───── Text segment ─────

Published Sep 14, 2007
sinagbayan
72 Posts
Hello to all retired/inactive nurses! You have stood the test of time and I just would like to ask:
1. What is your greatest realization after all those years working as a nurse?
2. How do you think will the nursing profession be defined in the 21st century?
You rock!
Grace Oz
1,294 Posts
Answer to your questions:
1) What a privilege it was to have served my fellow human beings in such a way.
2) Sadly, by the lack of people entering the profession and/or being retained in the profession. Certainly in the earlier part of the 21st century.
Hi Grace!
You are still too young to have retired.
Sez who???!!!!!
I might be retired from the nursing workforce but, I'm NOT retired from life!
Being retired doesn't mean one doesn't do other things.
And, not everyone talks about the things they might do which contribute to their community! KWIM?
Of course, i agree with you. We should never retire from life.
Tweety, BSN, RN
35,406 Posts
Grace, I would have ran with the "you're too young" and been very happy with that. It's not something we hear everyday! LOL
(Good answer btw)
Haha! I didn't think of that, Tweety!
I'm glad someone thinks 56 is young! Besides ME, that is!!! lol
princenina
35 Posts
both good points Grace.
I guess that I would add to that the politicizing of health care is a major negative with huge implications for the next few years.
My pet gripe.... at present... is the latest "good" idea about education for nurses. Without revisiting the rights and wrongs of hospital v university training for nurses, I thought the battle was over who won and who lost a matter of opinion. It saddens me to think that the next 20 years will be wasted over the same arguments over wage parity and skill level our generation fought in the 70's and 80's.
If retention is an issue how on earth will setting up another level of entry help.
Sorry .... for non Aussies... after many years the last few hospital trained nurses are reaching the end of their careers so all those value laden comparisons between hospital trained and tertiary trained nurses should finally be dead and buried. Enter the current national leader with a great new idea...set up nursing schools in private hospitals and reintroduce a hospital based practical training with much more time on the wards and less time in classrooms.
Thats my little rant for the day so I'll head off to my new life as a historian.
cheers
Answer to your questions:1) What a privilege it was to have served my fellow human beings in such a way. 2) Sadly, by the lack of people entering the profession and/or being retained in the profession. Certainly in the earlier part of the 21st century.
after many years the last few hospital trained nurses are reaching the end of their careers so all those value laden comparisons between hospital trained and tertiary trained nurses should finally be dead and buried.

───── Data under study ─────

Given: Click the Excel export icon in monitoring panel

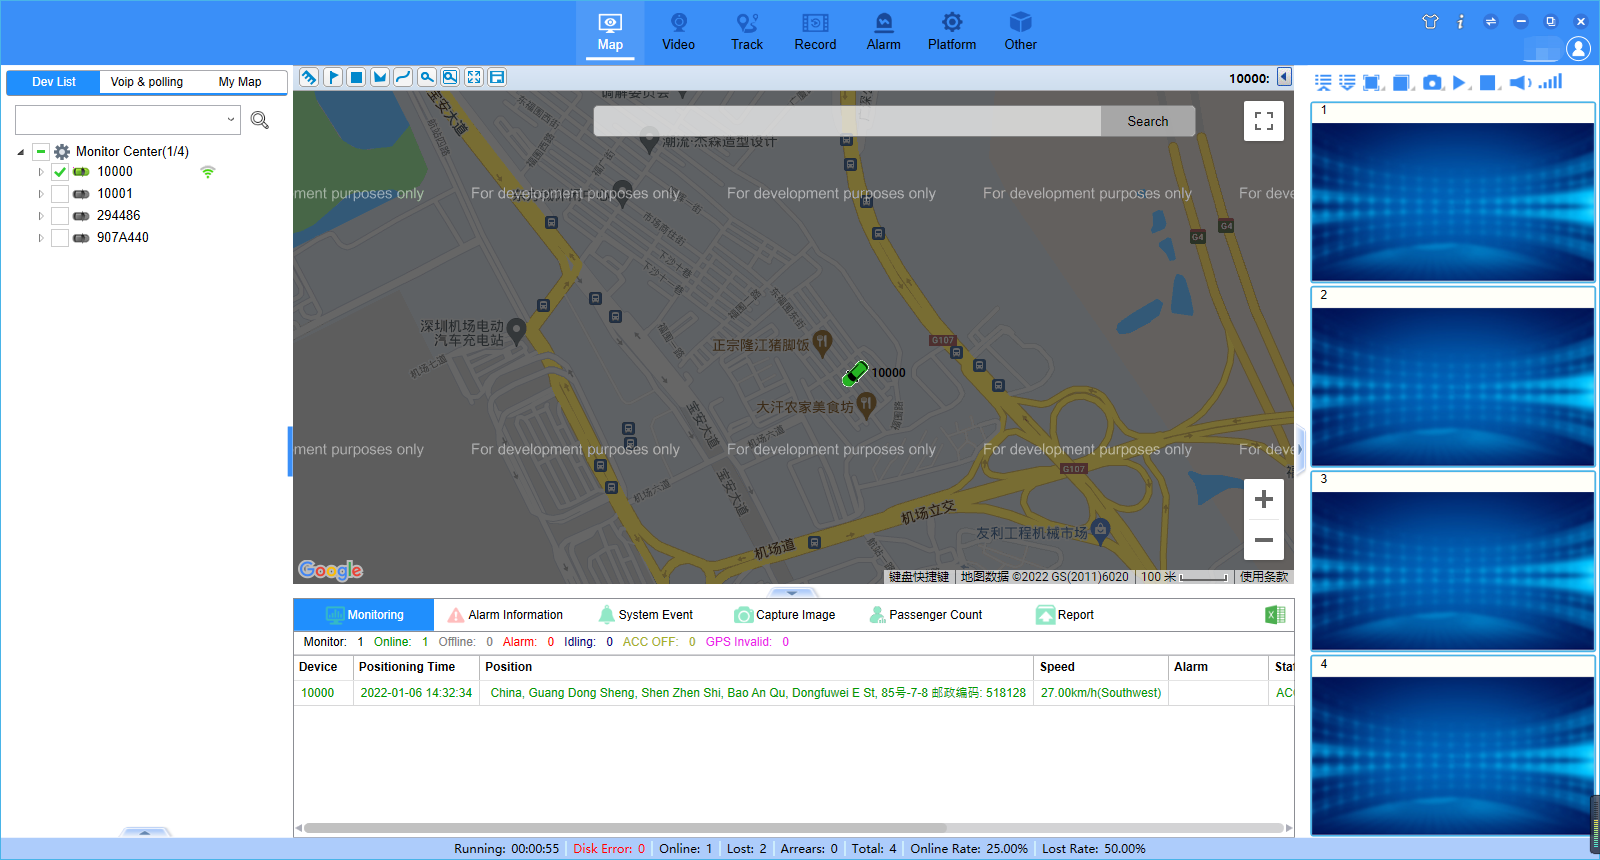Looking at the screenshot, I should coord(1275,615).
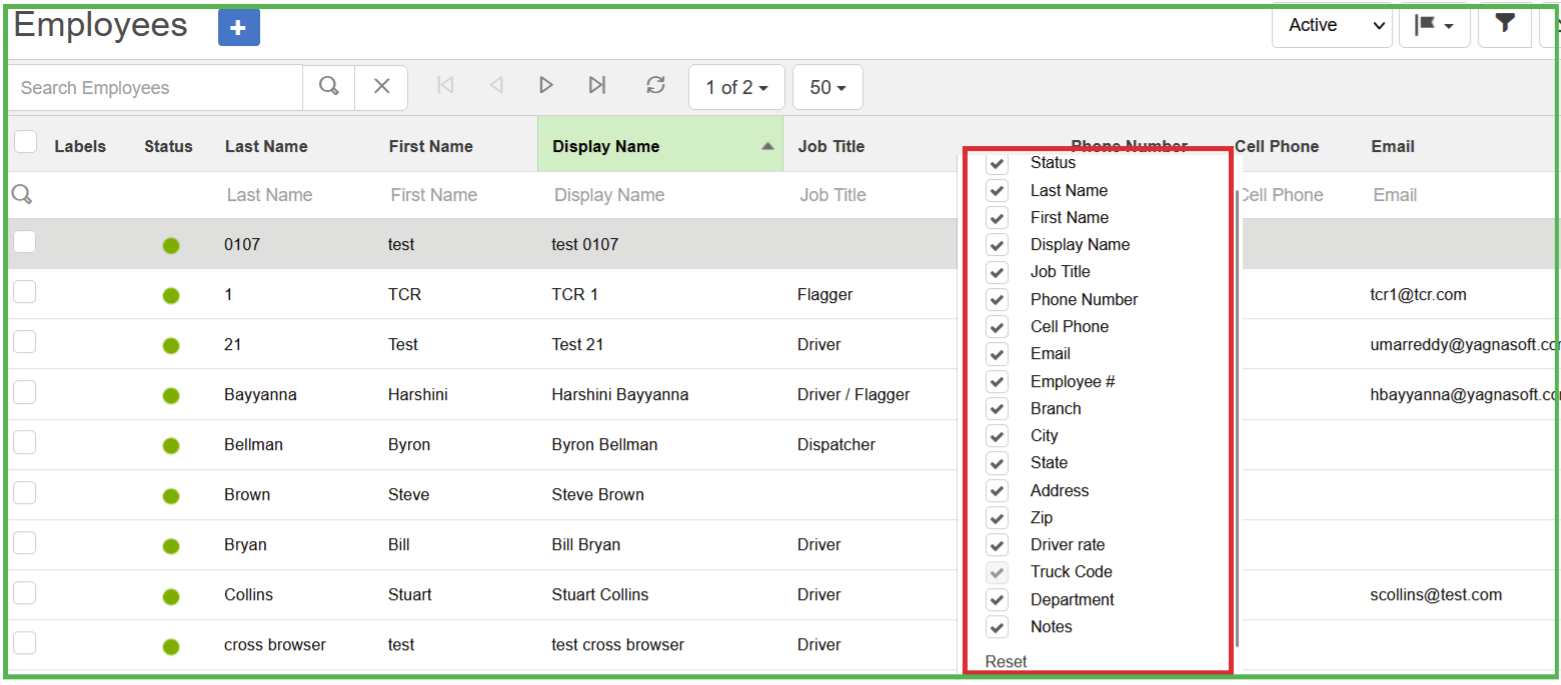Open the 1 of 2 page selector
Screen dimensions: 1561x685
[737, 88]
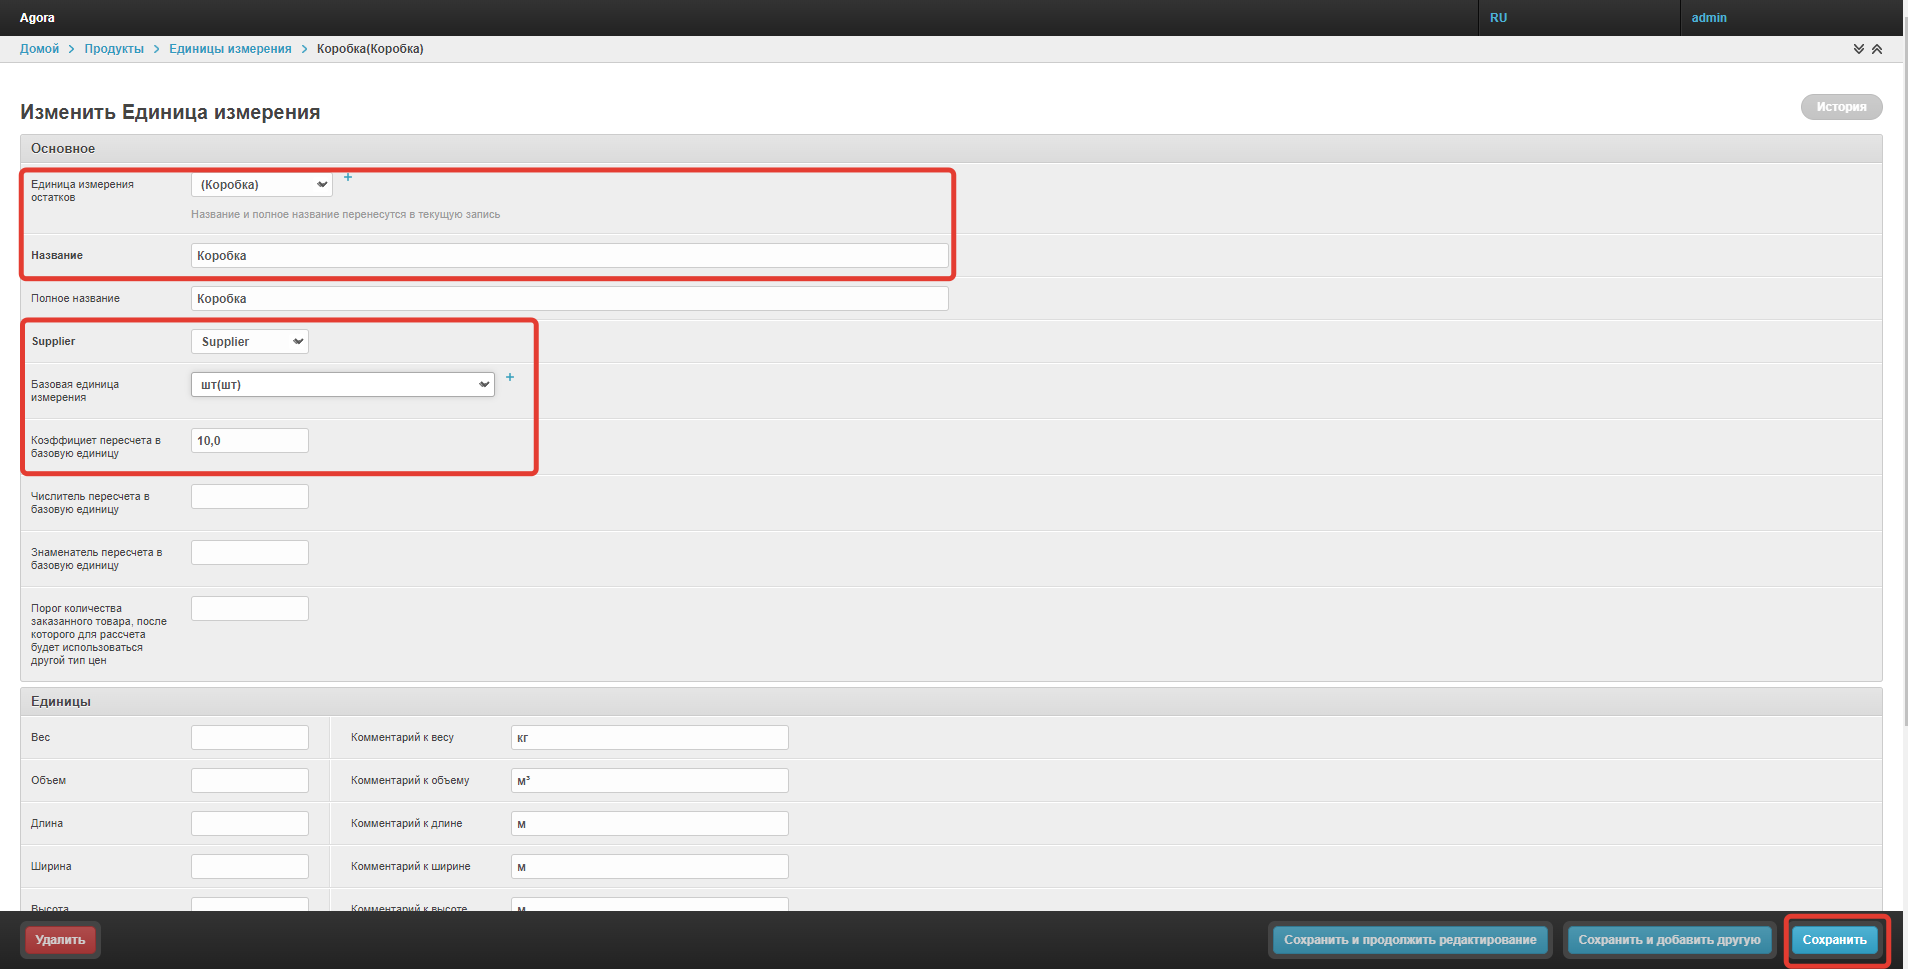Expand the шт(шт) base unit dropdown
This screenshot has width=1908, height=973.
click(343, 385)
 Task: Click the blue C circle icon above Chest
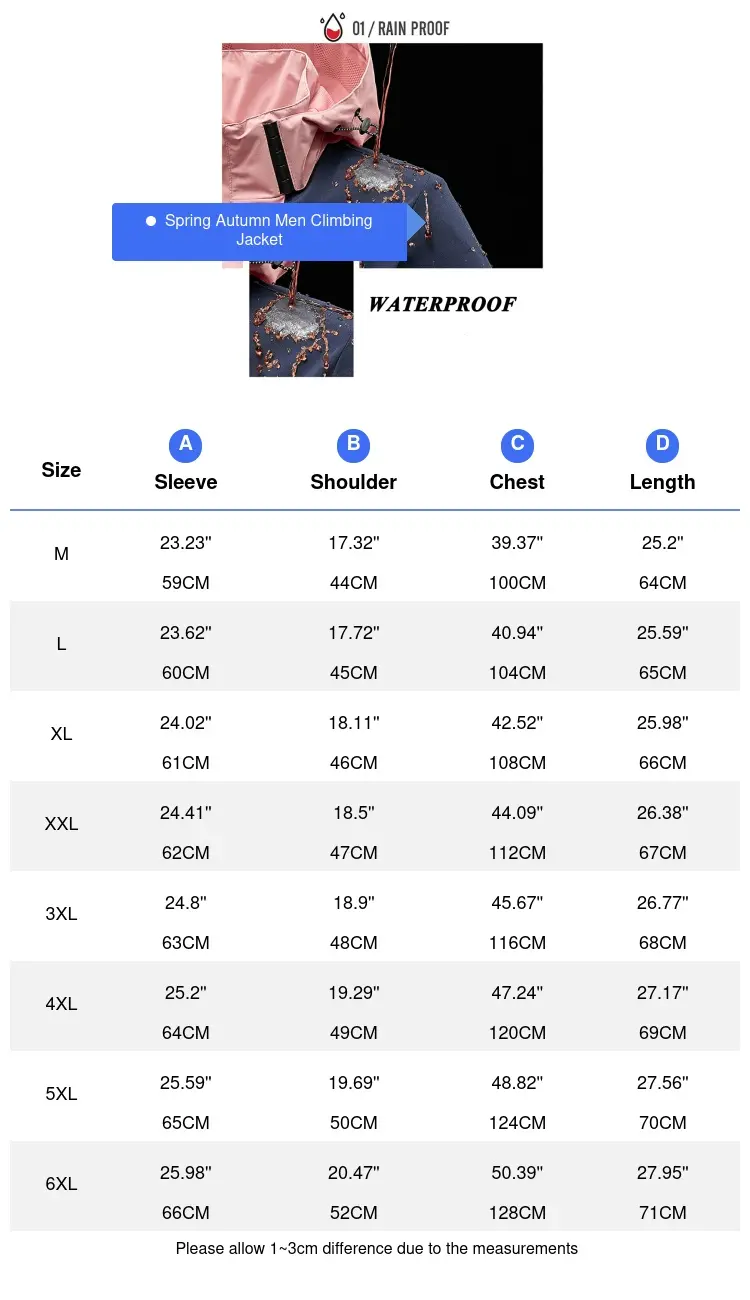517,444
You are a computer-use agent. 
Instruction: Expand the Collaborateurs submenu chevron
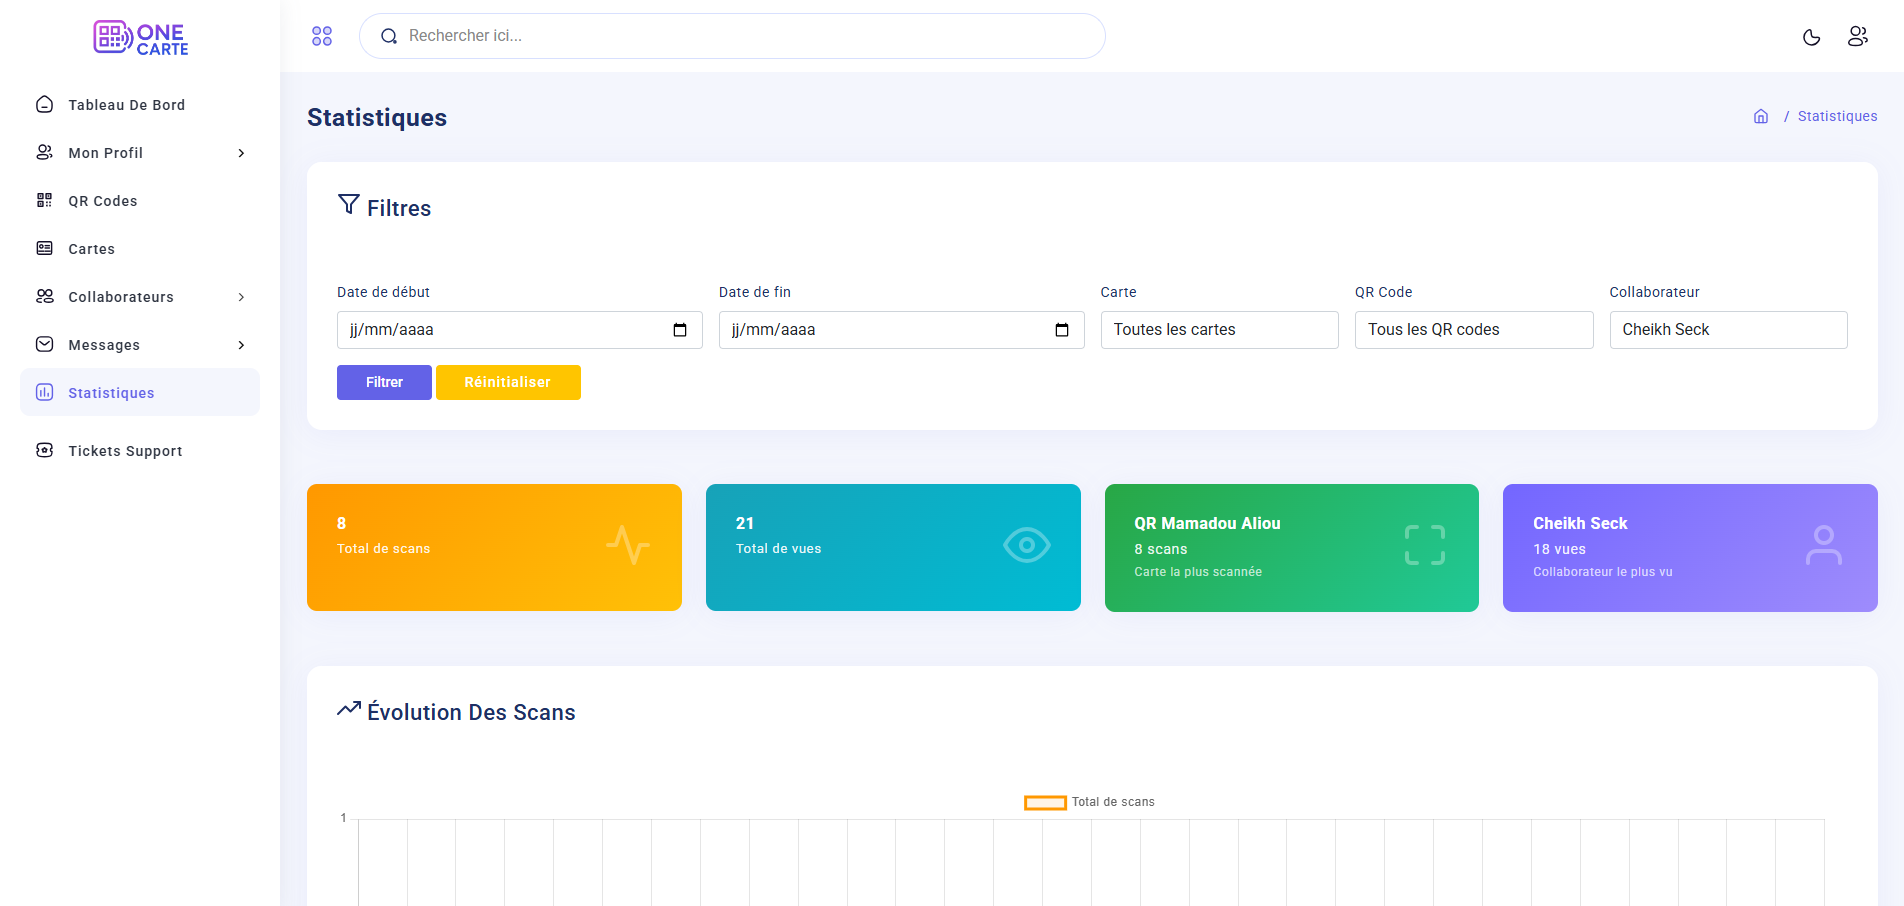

─────

• **Exercise 1**:
Please output the passage from the retired nurses' forum thread, starting at the words "I guess that" and ending after the words "of entry help.".
• **Exercise 2**:
Pick up the forum thread on retired nurses after its final sentence and continue it.

• **Task output 1**:
I guess that I would add to that the politicizing of health care is a major negative with huge implications for the next few years.
My pet gripe.... at present... is the latest "good" idea about education for nurses. Without revisiting the rights and wrongs of hospital v university training for nurses, I thought the battle was over who won and who lost a matter of opinion. It saddens me to think that the next 20 years will be wasted over the same arguments over wage parity and skill level our generation fought in the 70's and 80's.
If retention is an issue how on earth will setting up another level of entry help.

• **Task output 2**:
in your opinion, should nurses be trained by hospitals rather than spend most of their time in academic study?
Hospital training stood me in good stead, however I graduated 30 years ago. The days of using a student workforce as the principle carers in busy hospitals where seriously ill patients have complex needs are long gone... thank heavens.
In Australia we haven't quite got the balance between clinical placements and theory perfect but it is getting there.
Nurses must be educated in a way which skills them for the complexity of modern health care and in my view that isn't going to happen in a hospital based system where the emphasis will, of necessity, be on the tasks which need to be done rather than on education.
Thats my view anyway...and I don't think politicians point scoring and somehow implying that tertiary education somehow stops people being being "real nurses" helps either the reputation of the profession or the individuals trying very hard to do a good job under difficult circumstances. Long answer to a short question. Its a privilege of being retired from the profession to indulge in a little introspection about the last 33 years.
Wendy
Good insights I should say.
I don't know about how Australian nurses are currently educated. But based on my experience, clinical rotation in hospitals starts only during our third year of BSN study (Philippine system). As soon as we do start our rotations, we have three days in a week for academic study and 3 days spent in hospital and community health nursing set-up.
In my school of nursing, we were rotated in all areas of the hospital (MS- Adult, Pedia, Neonatal, Orthopedics, ICU, OR, DR, OPD, CT/MRI Units, CCU, Nursery). We also have School Nursing rotations in addition to 3 weeks of community health nursing immersion in depressed communities (which can also depress you, in addition to testing your sanity).